Student: Dmitriy Popov

Supervisor: Alexander Eliseenko

Faculty: Faculty of Social Sciences

Educational Programme: Applied Social Psychology (Master)

Year of Graduation: 2019

The objective of this study was to investigate association between career orientation of a potential job seeker and the job search methods applied to find a suitable job. Schein's career anchor theory was used as a theoretical framework for this study and eight anchors of career was used as the career orientation of the study participants. It was hypothesized that those participants who had previous employment experience are more optimistic and employ various strategies to find a suitable job. It was also hypothesized that there is a strong correlation between career orientation and the job search methods. The mostly used job search method was found to be vacancies advertised online with 73% participants utilizing this method and newspaper was found to be the second highly used method of job search with 54% participants, followed by job referrals and social networking at 36% and 35%. In the inferential statistics, Linear Regression analysis was applied at (p<0.05) to determine the correlation between different variables.
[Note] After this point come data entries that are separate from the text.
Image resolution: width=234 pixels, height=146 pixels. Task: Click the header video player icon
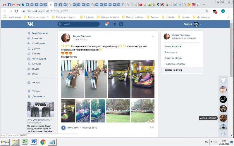pos(121,24)
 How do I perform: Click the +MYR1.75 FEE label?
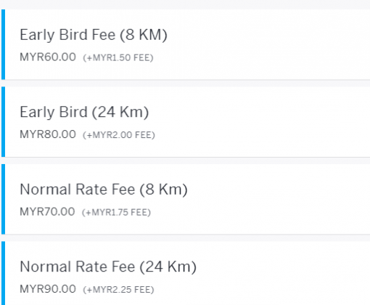point(116,213)
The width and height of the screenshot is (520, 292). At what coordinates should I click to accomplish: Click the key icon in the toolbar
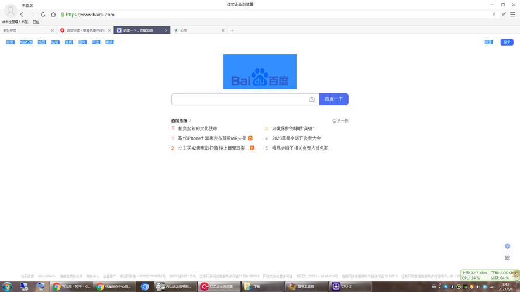click(504, 15)
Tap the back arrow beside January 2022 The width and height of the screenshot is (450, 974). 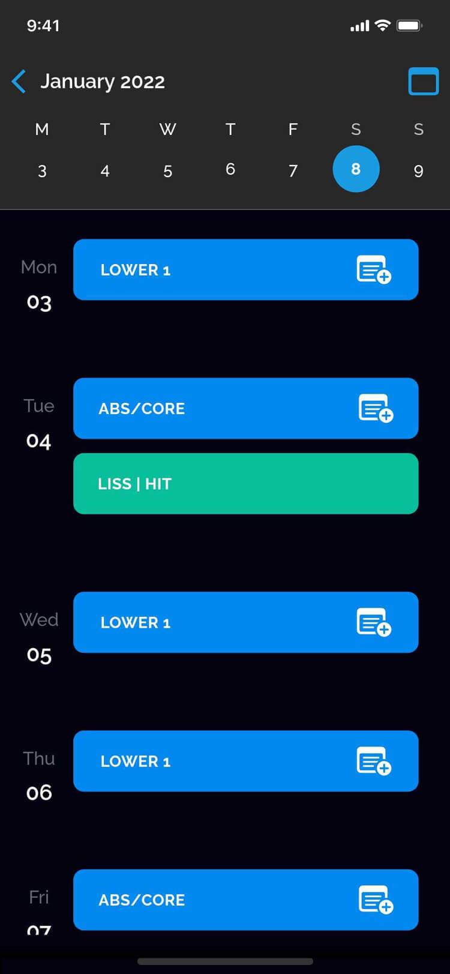coord(19,82)
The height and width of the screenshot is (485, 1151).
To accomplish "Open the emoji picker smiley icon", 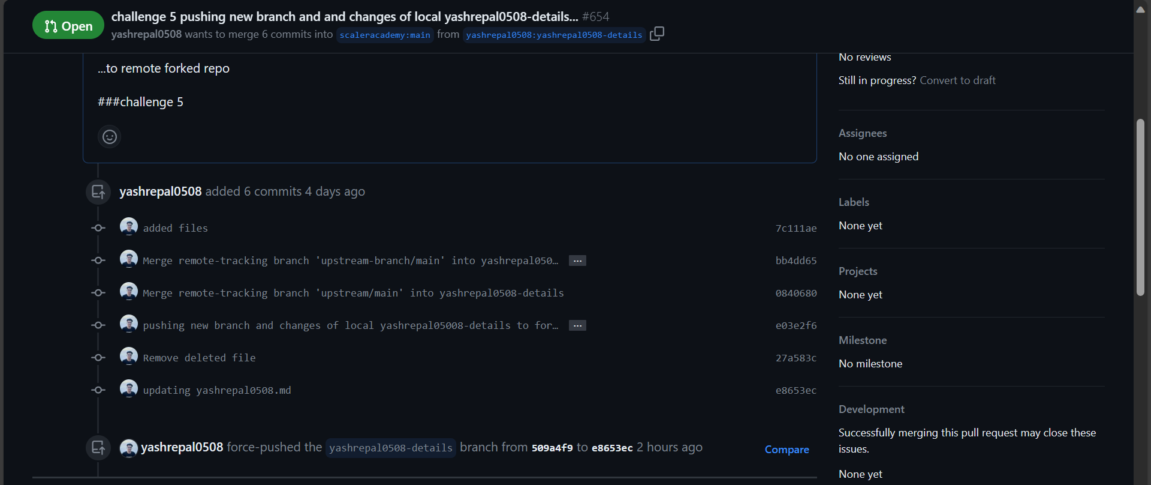I will pos(109,136).
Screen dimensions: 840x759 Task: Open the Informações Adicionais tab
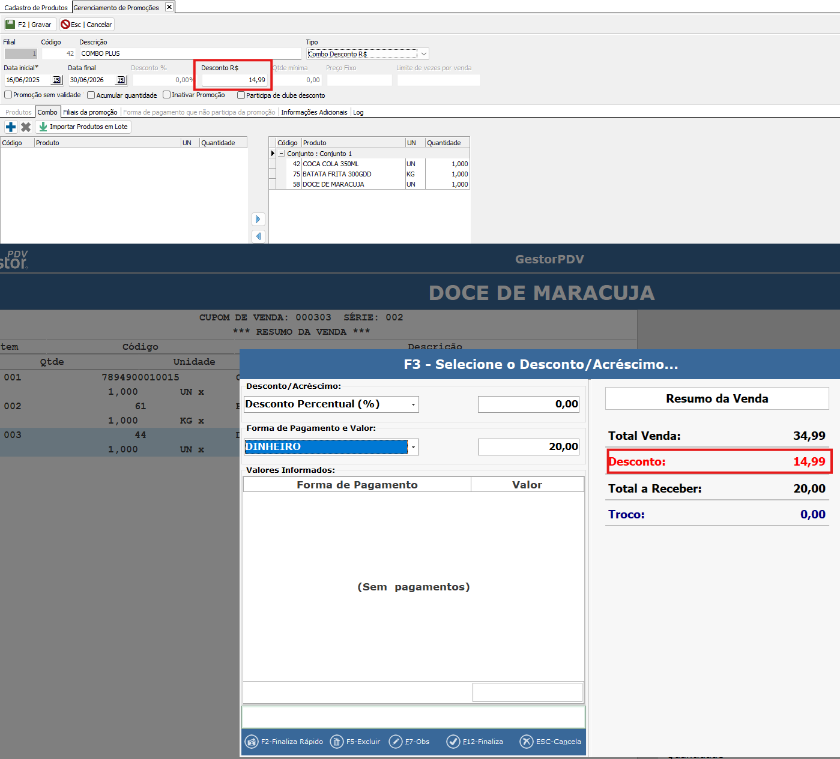click(314, 112)
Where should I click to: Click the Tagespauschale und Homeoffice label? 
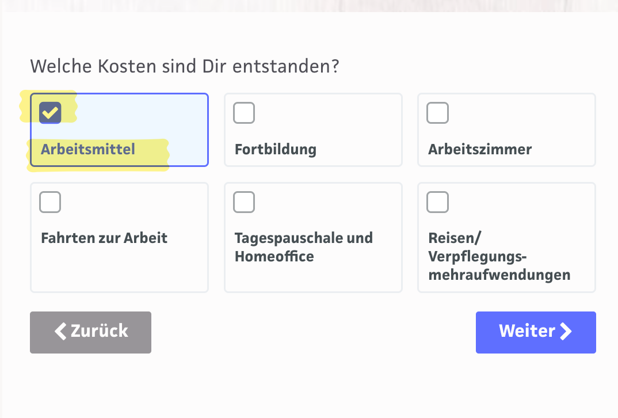(303, 247)
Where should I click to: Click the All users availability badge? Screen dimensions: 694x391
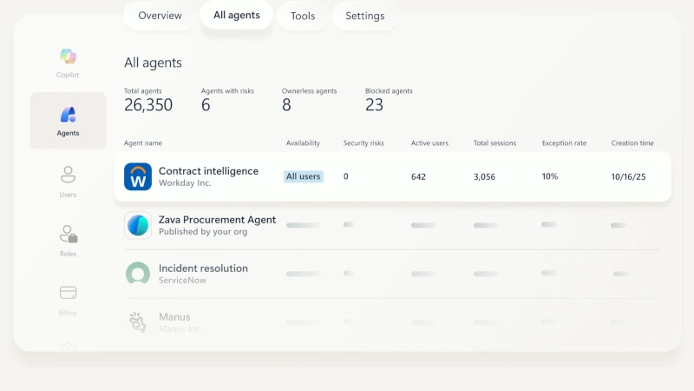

The findings revealed that participants who have reported higher inclination towards career orientation of competitiveness were actively involved in different job search methods such as newspaper, social networking, vacancies advertised online, referrals and other methods (cold calling, temping or internships) at p<0.05. Likewise, participants with career orientation of maximum autonomy and freedom used different methods to find potential employment which is again statistically significant at p<0.05. It was also found that participants with previous employment experience are highly involved in various job search strategies and there is a strong correlation between previous employment experience and job search methods.